## Exercise tasks:
A – In the passage on biota feedback, where is the LTER station MC located?
B – Pick up the passage on biota feedback after its final sentence and keep writing it.

## Page text:
###

We discussed above that temperature changes play a role at multiple levels. Prediction of temperature future trends is still a great challenge for Earth system models (Bonan and Doney 2018) due also to the feedback of biota. This in turn depends on their physiological fitness, as well as on their capabilities for acclimatisation and, eventually, modification of their fitness via mutation. The importance of biota feedback can be generalised to many more processes and is the key challenge that the scientific community will face in the near future. This can only be obtained via a holistic approach that should merge classical observational methods with the recently developed new tools, such as bio-optics, bio-acoustics and -omics (Karsenti et al. 2011, Coles et al. 2017, Crise et al. 2018, amongst others). It should consider in more detail the multiple interactions occurring within communities which are differently modulated in the marine and terrestrial environments and display plasticity and complex outcomes (Tylianakis et al. 2008, D’Alelio et al. 2016, amongst others). It should be continued in time as the LTER community is showing for many years. In fact, most of the issues discussed in this paper were stimulated by the observations conducted over the last decades at the LTER station MC in the bay of Napoli (Zingone et al. 2019). This information, especially if integrated with modern techniques and approaches, especially those based on bioptical and molecular methods, can feed a new generation of models (Coles et al. 2017, Stec et al. 2017, D’Alelio et al. 2019).

###

## Record set:
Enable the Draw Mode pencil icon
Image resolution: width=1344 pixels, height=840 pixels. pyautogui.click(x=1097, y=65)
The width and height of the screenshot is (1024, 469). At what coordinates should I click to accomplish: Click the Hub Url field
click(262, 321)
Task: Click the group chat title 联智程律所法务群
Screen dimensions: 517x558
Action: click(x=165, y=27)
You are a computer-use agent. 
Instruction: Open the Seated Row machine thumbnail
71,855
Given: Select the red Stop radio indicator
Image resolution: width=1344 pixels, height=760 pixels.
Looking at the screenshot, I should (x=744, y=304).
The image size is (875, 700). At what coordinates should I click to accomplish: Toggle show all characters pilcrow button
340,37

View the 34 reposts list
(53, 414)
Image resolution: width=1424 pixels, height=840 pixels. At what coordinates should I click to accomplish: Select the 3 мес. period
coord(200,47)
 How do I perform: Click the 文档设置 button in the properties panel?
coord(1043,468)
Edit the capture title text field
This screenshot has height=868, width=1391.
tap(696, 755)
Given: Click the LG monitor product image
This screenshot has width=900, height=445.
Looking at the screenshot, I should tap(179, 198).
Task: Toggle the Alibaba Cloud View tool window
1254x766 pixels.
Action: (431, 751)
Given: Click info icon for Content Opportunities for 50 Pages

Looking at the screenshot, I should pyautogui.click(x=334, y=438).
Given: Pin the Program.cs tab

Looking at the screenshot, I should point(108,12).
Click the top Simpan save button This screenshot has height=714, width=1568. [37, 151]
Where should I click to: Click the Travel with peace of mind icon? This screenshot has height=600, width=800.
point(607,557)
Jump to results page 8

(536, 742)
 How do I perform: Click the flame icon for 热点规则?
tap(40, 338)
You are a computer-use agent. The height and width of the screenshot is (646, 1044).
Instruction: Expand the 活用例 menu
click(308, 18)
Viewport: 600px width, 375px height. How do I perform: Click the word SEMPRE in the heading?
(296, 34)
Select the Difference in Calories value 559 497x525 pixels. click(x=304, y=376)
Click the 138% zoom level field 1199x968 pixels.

###

## Results for the exercise:
A – In the bay of Napoli.

B –
We are facing a faster change in the environment even with regards to climate because of anthropogenic actions. We know from the past that climate change induces ecosystem changes. However, our data result from a natural filtering process that transmits only the prominent changes. The importance of ‘history’ has been stressed before. In the background section, I raised the question on why biota respond to changes in environmental conditions that are often smaller than the variations they experience in one single year. I believe that this too is related to the time course of the change. Short term fluctuations are tolerated by organisms which, in addition, tune their life cycles to the most suited conditions for them, meaning that many of them do not experience the whole range of variations of the seasonal cycle or adopt different solutions to cope with it. Besides the cycle of illumination which is the same for the ocean and the land, terrestrial ecosystems experience a more fluctuating environment with wider ranges of variations for the key climatic components. While the heat capacity of seawater buffers the temperature, an equivalent buffering role is partially played by the soil with respect to water availability. On the other hand, the real modulating player is the motion of the medium, on land because of the impact of wind in moisture transport and evaporation and evapotranspiration and in the ocean because of the currents. The main difference is that, on land, the inertia is much higher because the motion of medium changes the conditions but does not move the organisms, whereas in the ocean, organisms in many cases move with the water. Nectonic organisms are in-between because they may move independently from the medium, to some extent. This does not always mean that they can escape the impact of changes, because a moving environment also changes their environment.

In any case, the conceptual framework for the two systems has some relevant differences and even if one wants to build on unifying theories, the real impact must be based on the integral of the changes over time which depends on different processes on land and in ocean.